O Itaú lucrou no primeiro semestre R$ 2,475 bilhões, uma alta de 35,6% se comparados aos R$ 1,825 bilhões obtidos no mesmo período do ano passado. Foi o semestre de resultados mais positivos da história do sistema bancário brasileiro, de acordo com a consultoria Economatica.
O HSBC no Brasil apresentou um crescimento no lucro bruto de 58%, excluídas no montante as amortizações com ágio em relação ao igual semestre de 2004, chegando a US$ 185 milhões, segundo os critérios da UK/GAAP. O lucro equivale a 54% do lucro do HSBC na América do Sul, que mais do que dobrou neste semestre (US$ 342 milhões) na comparação com os seis primeiros meses do ano passado (US$ 156 milhões).
Outro banco que divulgou o balanço, porém em âmbito mundial, foi o Banco Real.
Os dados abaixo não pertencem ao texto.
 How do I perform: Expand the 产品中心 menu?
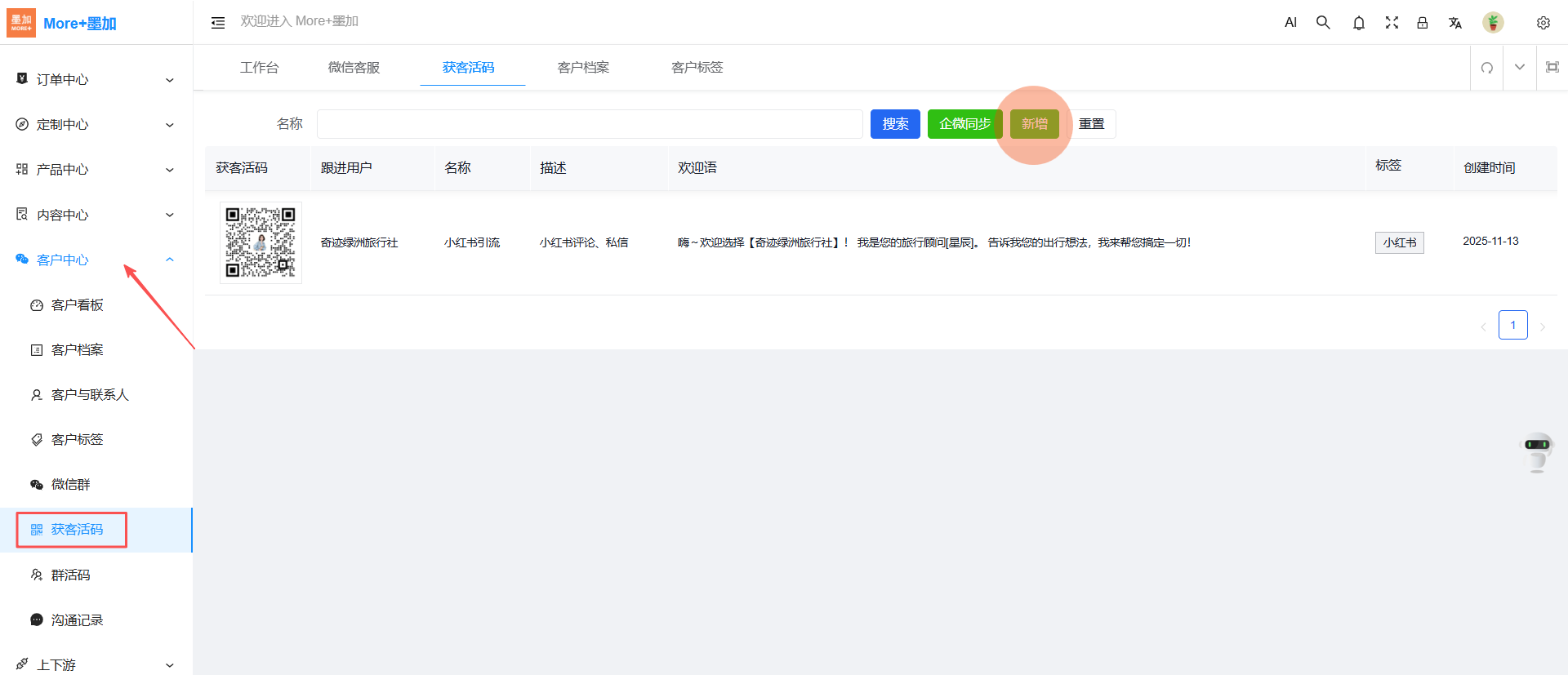click(96, 170)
O Brasil contribuiu com 13% do total mundial (281 milhões de euros ou R$ 812 milhões, pelas cotações desta segunda-feira, 1º), o que corresponde a 17,8% a mais do que foi obtido pelo banco no primeiro semestre do ano passado (se considerado o resultado líquido antes do desconto dos impostos).
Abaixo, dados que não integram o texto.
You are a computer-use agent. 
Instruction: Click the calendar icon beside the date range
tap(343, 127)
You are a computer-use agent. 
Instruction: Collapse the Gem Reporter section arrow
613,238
Bancários querem a sua parte
O economista do Dieese – seção CNB/CUT, Murilo Barella, avalia que os resultados expressivos do setor financeiro devem ser repassados aos trabalhadores na forma de Participação dos Lucros e Resultados (PLR) para recompor o poder de compra do bancário.
Na 7ª Conferência Nacional da categoria, ocorrida nos dias 30 e 31 de julho, foi aprovada uma nova formulação para a PLR. Os bancários reivindicam nesta Campanha Nacional um salário somado ao valor fixo de R$ 788 (que é a atualização dos R$ 705 pagos em 2004 pelos banqueiros pelo índice de reajuste de 11,77% deliberado pela Conferência) mais 5% do lucro dos bancos a ser distribuídos de maneira linear a todos os funcionários.
Conforme o economista, Murilo Barella, a alta lucratividade do setor financeiro já era prevista em função das altas taxas de juros. “O setor vem investindo mais em operações de tesouraria, ou mantendo em alguns casos, e mais em operações de crédito, o que abre espaço para os bancos ampliarem os postos de trabalho”, analisa a tendência observada com base nos balanços dos bancos em 2004.
Com o provável queda da taxa de juros básica da economia, a Selic, existe espaço para a ampliação da oferta de crédito, afirma Barella. “Temos um ambiente propício para discutir emprego, que não só se resume a criação de novos postos de trabalho, mas também a condições de trabalho (metas) e jornada”, explica.